Su voluntad de participación social le ha hecho subir el Aneto -hoy sigue con retos un poquito menos exigentes- con Montañeros de Aragón de Barbastro. En sus escapadas a la casa familiar de su alter ego Marichel en Campo, las cuestas del Kaixiga todavía doblan la rodilla ante su empuje. No todo ha de ser esfuerzo, y por eso se le ha visto muchos años bailar como buen ferranquero en las fiestas, pero puede presumir de haber colaborado con la práctica totalidad de las peñas barbastrenses que han reconocido su aportación generosa. De hecho, Ángel empieza las fiestas ya en la presentación de las Damas, días antes del periplo de festejos tras la feria, otra gran referencia. Con justicia, recibió el Premio Ferma.

Pero no todo en la vida son cimas y fiestas. Incluso no todo es Barbastro, aunque los barbastrenses sean como los de Bilbao, que nacen donde quieren… que en el caso de Ángel fue, precisamente, Barbastro.

Ángel Huguet ha visto nacer todos los grandes vectores de desarrollo de la comarca del Somontano, y ha contribuido decisivamente a través de sus artículos cuando el valor se demuestra en creer en algo que está en mantillas. Suyas fueron las primeras crónicas sobre el Vino del Somontano, el Tomate Rosa de Barbastro, la Asociación de Empresarios de la Sierra de Guara, Torreciudad, el aceite, las ferias, los quesos artesanos, las pasarelas de Alquézar, las empresas… Y siempre al pie del cañón, a golpe de zapatilla, a pecho descubierto.

En el inagotable libro de servicios de Ángel, una parte le conduce al cielo que verá dentro de muchas décadas. Ha vivido en directo beatificaciones y canonizaciones como las de San Josemaría, El Pelé, los Mártires Claretianos y un santoral entero, que envuelven de virtud celestial las tentaciones terrenales de Barbastro. De su pluma, con fuentes a las que siempre se muestra agradecido, han brotado las mejores crónicas sobre la normalización de los límites eclesiásticos y el enojoso litigio por los bienes.
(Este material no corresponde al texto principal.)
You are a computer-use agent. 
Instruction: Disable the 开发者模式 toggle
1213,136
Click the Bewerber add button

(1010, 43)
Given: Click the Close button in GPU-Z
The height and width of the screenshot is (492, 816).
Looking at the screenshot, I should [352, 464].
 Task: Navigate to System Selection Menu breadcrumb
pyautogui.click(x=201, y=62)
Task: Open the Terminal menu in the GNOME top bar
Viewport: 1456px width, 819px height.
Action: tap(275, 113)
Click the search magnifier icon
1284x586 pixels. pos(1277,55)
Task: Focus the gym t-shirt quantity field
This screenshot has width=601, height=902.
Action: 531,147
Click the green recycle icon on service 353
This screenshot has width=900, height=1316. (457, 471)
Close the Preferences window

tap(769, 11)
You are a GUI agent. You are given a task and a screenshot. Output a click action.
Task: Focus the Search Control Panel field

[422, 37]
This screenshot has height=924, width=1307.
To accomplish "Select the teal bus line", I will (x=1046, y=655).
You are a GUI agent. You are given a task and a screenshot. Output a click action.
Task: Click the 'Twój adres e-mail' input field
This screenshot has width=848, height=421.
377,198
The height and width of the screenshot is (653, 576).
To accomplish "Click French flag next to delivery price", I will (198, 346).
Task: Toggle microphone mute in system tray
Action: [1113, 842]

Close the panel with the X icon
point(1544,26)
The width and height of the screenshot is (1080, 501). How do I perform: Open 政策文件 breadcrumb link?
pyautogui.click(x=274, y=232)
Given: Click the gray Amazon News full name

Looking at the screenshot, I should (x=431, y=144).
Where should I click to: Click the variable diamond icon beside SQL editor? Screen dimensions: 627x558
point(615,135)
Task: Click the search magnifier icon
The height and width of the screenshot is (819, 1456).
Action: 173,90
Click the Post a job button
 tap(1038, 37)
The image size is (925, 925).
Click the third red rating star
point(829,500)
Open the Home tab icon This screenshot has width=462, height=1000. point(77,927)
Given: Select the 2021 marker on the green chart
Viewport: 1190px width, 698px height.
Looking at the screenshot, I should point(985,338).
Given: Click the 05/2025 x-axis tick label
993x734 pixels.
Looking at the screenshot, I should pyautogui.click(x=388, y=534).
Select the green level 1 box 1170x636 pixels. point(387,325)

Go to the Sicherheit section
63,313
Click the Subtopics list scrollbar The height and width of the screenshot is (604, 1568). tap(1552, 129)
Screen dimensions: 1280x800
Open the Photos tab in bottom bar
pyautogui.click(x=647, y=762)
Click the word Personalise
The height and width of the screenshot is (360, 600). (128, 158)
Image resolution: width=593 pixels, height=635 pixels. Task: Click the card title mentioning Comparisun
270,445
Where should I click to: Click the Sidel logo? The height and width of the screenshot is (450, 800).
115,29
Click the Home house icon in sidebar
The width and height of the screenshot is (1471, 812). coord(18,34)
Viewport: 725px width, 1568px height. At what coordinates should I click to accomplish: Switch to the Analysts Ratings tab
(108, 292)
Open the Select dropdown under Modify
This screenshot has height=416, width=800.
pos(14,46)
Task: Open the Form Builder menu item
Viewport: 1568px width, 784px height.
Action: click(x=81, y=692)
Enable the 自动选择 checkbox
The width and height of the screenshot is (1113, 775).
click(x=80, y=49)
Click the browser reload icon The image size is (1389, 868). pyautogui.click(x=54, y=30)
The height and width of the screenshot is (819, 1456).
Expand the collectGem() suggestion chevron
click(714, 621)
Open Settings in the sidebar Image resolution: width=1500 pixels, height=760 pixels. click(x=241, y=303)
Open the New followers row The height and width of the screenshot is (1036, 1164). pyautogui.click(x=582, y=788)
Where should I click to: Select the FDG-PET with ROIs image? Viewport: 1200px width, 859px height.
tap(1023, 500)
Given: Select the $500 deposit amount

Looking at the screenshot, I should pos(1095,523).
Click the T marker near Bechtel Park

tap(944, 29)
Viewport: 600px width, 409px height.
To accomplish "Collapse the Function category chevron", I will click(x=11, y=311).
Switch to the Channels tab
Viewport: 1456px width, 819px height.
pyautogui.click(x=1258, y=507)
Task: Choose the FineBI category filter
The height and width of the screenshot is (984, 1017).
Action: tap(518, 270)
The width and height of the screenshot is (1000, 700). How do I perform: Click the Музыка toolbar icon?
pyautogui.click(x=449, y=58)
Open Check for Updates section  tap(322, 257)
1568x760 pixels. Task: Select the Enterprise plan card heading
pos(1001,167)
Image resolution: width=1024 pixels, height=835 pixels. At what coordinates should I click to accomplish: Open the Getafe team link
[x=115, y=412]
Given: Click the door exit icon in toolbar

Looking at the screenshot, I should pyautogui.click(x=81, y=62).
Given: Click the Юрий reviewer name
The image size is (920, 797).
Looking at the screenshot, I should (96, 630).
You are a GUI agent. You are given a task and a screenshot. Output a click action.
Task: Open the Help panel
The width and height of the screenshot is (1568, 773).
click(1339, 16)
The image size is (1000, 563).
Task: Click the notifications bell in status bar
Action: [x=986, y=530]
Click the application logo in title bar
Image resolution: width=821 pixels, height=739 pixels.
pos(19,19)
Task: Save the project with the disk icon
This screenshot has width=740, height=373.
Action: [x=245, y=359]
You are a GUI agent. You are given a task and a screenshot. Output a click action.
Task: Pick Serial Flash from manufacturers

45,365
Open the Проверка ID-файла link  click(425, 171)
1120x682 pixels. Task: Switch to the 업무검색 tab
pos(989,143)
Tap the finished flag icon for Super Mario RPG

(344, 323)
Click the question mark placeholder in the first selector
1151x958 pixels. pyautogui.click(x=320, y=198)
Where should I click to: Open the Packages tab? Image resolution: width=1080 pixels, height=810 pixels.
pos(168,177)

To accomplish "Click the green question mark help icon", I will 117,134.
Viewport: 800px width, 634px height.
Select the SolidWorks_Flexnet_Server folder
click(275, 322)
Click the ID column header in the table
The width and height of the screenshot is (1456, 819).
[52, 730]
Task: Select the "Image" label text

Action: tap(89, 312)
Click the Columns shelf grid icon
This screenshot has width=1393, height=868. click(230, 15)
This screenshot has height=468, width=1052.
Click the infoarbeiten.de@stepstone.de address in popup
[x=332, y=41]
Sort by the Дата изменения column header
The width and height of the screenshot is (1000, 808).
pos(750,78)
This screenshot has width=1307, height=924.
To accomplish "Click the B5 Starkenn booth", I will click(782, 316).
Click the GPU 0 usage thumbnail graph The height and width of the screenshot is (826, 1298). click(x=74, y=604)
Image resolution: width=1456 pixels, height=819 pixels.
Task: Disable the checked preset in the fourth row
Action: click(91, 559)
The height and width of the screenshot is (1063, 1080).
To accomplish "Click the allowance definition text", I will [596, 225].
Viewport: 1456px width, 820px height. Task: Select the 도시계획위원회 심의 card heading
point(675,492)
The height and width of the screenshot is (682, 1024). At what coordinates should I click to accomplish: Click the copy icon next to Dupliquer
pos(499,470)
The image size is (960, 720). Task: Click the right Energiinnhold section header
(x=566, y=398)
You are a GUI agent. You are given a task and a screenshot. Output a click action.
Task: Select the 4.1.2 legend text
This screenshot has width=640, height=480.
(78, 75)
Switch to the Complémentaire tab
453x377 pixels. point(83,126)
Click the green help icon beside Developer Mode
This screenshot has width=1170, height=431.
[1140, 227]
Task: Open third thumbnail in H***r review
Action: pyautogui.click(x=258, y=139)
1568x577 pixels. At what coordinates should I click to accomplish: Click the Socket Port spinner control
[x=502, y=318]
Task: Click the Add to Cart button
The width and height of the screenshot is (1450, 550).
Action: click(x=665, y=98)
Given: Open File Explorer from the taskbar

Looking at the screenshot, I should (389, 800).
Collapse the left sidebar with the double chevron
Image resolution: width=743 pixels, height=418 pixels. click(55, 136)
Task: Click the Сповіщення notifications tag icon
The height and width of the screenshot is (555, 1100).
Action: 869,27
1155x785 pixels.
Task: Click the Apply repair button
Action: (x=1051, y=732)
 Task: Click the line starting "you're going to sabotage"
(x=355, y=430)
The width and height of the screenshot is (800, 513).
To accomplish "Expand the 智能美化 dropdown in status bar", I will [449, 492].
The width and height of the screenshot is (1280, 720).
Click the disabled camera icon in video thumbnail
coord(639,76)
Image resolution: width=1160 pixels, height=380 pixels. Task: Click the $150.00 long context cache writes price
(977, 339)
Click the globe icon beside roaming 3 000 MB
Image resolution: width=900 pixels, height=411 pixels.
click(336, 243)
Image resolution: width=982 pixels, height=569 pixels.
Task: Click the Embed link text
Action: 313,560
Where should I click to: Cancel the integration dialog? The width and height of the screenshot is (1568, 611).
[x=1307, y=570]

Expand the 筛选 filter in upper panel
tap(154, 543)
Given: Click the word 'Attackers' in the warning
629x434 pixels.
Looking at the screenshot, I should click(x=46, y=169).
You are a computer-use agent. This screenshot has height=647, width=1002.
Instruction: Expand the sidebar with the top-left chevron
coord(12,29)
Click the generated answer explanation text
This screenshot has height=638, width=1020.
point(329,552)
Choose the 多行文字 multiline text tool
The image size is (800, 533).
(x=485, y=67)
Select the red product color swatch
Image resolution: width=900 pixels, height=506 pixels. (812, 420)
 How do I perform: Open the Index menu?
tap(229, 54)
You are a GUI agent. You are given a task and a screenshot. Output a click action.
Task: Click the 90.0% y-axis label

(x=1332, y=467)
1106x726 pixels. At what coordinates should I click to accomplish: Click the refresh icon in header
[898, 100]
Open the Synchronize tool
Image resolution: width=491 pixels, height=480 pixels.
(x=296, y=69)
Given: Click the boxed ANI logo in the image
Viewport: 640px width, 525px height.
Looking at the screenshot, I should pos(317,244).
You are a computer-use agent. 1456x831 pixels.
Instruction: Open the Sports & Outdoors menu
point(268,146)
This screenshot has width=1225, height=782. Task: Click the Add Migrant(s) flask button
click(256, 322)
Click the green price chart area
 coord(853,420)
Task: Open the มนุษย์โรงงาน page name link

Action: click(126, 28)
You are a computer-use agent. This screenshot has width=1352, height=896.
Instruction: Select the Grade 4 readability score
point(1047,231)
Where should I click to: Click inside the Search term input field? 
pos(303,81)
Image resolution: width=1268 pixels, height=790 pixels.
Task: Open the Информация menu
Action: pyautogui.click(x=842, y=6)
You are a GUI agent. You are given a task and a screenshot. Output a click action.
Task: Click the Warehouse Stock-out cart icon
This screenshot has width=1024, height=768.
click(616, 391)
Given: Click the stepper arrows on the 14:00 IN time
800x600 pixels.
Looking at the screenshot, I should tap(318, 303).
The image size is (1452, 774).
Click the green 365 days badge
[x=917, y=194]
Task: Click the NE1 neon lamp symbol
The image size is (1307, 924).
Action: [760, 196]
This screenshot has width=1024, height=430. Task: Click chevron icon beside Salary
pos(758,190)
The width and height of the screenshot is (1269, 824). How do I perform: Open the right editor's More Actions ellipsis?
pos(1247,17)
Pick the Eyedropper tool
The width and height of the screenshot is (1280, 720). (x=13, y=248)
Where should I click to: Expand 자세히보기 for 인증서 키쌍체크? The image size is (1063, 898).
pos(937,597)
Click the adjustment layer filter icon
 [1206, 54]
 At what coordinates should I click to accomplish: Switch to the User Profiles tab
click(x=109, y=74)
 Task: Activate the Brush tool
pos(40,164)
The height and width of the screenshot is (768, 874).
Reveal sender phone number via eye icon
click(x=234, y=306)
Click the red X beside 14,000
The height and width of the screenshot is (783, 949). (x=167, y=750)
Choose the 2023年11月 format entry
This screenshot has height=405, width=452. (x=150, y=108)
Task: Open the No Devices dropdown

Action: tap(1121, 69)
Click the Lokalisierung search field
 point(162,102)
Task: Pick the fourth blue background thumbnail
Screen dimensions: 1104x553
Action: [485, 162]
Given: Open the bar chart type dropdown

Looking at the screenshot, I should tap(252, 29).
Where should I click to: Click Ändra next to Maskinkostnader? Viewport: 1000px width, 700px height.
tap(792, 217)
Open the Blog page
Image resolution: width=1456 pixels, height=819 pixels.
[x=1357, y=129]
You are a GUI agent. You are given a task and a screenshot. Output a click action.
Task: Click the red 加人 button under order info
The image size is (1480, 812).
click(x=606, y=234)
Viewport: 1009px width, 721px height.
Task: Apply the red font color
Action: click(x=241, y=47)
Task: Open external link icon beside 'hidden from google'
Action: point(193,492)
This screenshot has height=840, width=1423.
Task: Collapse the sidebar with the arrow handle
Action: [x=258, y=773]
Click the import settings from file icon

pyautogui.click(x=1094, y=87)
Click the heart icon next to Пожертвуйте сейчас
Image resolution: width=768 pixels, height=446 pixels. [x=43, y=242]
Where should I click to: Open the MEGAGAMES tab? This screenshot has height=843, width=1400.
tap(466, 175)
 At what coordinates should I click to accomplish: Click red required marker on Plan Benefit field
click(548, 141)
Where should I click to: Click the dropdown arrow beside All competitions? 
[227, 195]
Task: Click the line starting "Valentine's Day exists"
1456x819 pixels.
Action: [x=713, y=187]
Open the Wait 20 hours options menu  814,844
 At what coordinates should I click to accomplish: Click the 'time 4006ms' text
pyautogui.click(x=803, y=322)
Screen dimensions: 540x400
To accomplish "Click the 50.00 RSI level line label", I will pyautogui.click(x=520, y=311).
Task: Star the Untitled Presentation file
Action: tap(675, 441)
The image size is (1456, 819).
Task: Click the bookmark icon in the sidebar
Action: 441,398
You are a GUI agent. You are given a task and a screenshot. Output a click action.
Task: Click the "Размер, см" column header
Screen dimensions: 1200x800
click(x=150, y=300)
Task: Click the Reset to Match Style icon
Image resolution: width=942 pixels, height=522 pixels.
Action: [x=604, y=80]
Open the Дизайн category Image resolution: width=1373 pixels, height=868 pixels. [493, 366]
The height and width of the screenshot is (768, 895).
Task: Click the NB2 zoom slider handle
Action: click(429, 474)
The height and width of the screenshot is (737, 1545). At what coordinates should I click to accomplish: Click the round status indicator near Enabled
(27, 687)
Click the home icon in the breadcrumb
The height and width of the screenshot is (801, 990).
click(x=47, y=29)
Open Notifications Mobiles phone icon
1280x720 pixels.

Como en la vida, con sus decepciones y sus satisfacciones.

Ha tenido la oportunidad de saludar al papa Juan Pablo II y de entrevistar a personajes como Camilo José Cela, Julio Iglesias, Rafael, Louis Van Gaal, Luis Enrique y Javier Clemente. Pero, cuando se cumplen años, las más gratificantes son las de las personas a las que se admira en la corta distancia, sus obispos, entre los que don Ángel Pérez figura en un pedestal (justísimo), o “el cura Cabrero” por el que siente indisimulada admiración. Tiene su explicación: Ángel fue monaguillo en los Misioneros y los hábitos le inspiran la fe. Los estudios en Escolapios también influyen.

Ángel se ha ganado el derecho de celebrar este miércoles sus 70 años. Con unas buenas patatas bravas y un tinto Somontano. Y con la familia. Y, en esta maldita distancia social, con todos los que le queremos. Felicidades. ¡Qué suerte seguir disfrutándote!